I want other little Black girls to grow up and not see things the way I saw things or think my hair needs to be straight or my skin isn’t good enough. I wanted to make sure I got across that you’re beautiful the way you are and society standards do not define you. Whatever you put your mind to, you can achieve that.
How did you prepare for the role?
One thing that I found myself doing with Nicole [Beharie] was watching her mannerisms, because they were so elegant and slight but they had so much power. Her game is top of the line, so it made me want to do better. Every way that I can I’m watching the things that she’s doing, the way her eyes follow me and what I’m doing… it was incredible. I wanted to do things to the best of my ability with the little acting experience that I had.
Were you already familiar with the celebration of Juneteenth?
In the school system as a whole, Black history is not taught enough. Even though we are in Texas, and this was the first place to declare Juneteenth as a holiday, we didn’t learn about it that much, maybe once. Being on the film, with people feeding you information, it was a learning experience. I’ve learnt more about Black history in the last six months than I have my whole life. In every way, Black people are still fighting for their freedom, in the workforce, in society. We are still trying to build ourselves in the community.
The movie, in a way, gave us some liberation because Turquoise wanted more for herself, so it was really important to me that I got to do something with that message and especially in the time we’re in right now. When Juneteenth came, we felt more empowered this year.
Would you ever enter the Miss Juneteenth beauty pageant?
I actually did pageants growing up! Toddlers and Tiaras was really where it started.
What! How old were you?
The first one I was eight, then I did one at 12 and the last at 14. The same age Kai was. Full circle!
How did you find that experience?
It is rigorous in real life, you’re rehearsing and after spending all that money if you don’t win you feel bad. That’s where I first found my love for acting. I would do it as my talent or read a monologue. Obviously I’m grateful as it shaped me and built my confidence.
My parents stopped me after three as it was too much stress. The first time I competed, I had my natural hair with these little curls and I saw the other girls and they had their straight hair. So I turned to my mum and said, “they must be looking at me funny.” I was paranoid they thought, who is this Black girl and why did she come to the pageant with her hair this way? I did pageants with white girls primarily, so it was very important to prove that Black girls can do pageants and they can do them well if they are given the spotlight.
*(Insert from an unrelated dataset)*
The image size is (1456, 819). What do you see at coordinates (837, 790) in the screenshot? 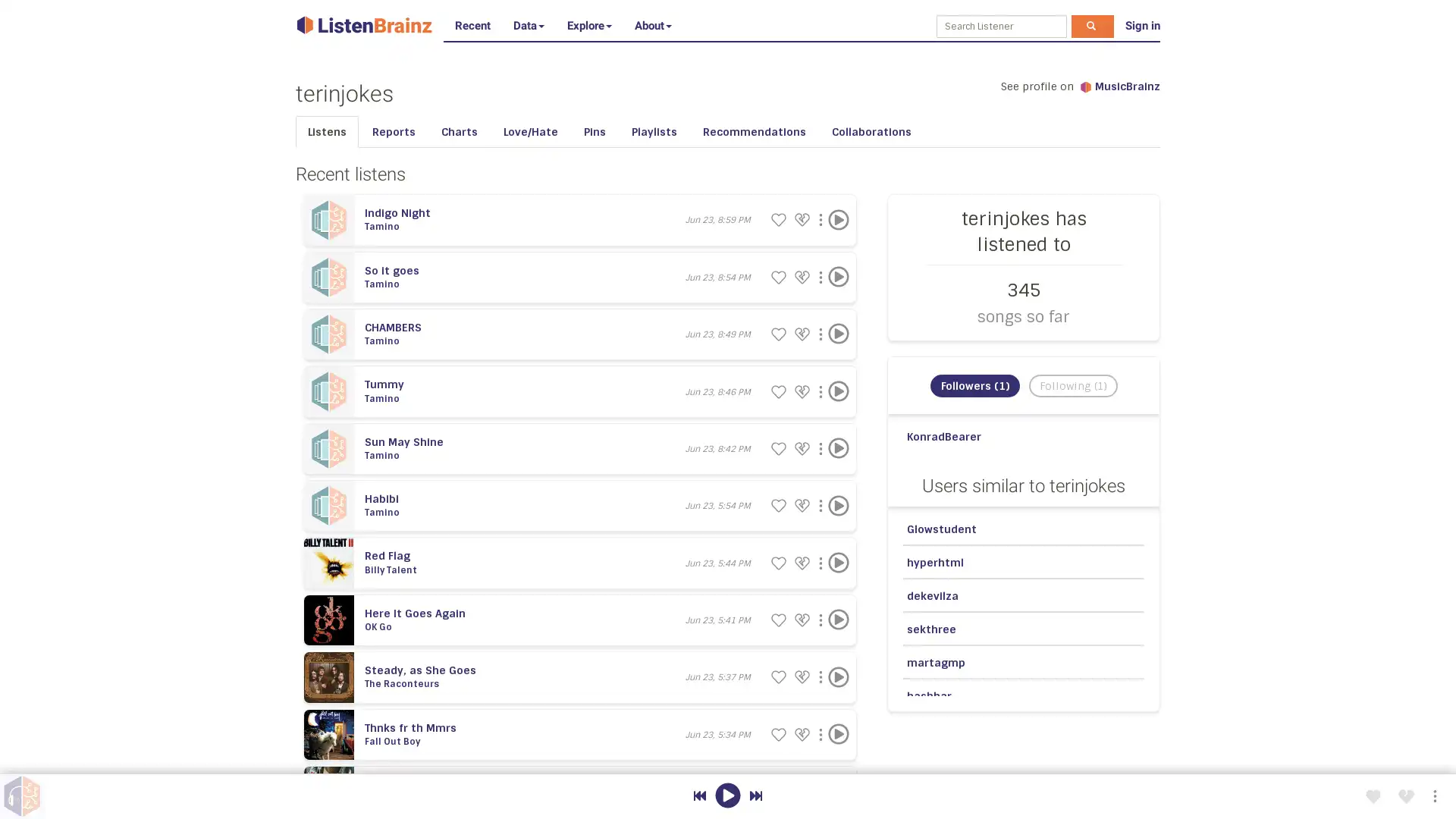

I love the fact that this is explored in the movie because it allows young girls to see that Black is beautiful. However you speak, whatever you do, do it to the best of your abilities and don’t be afraid of the consequences.
Why is it important for people to go and see Miss Juneteenth?
People need to take more time to learn about Black culture and history. As we’ve seen, people don’t know a lot of things [about the Black experience]. The way our counterparts struggle, we struggle. It’s systemic, we’ve been battered down by the systems and it’s harder for us to get out of those chains because America wasn’t built for us. Even though Black people built it. There is so much richness in our culture and diversity in this world, so I hope people take responsibility to discover this for themselves.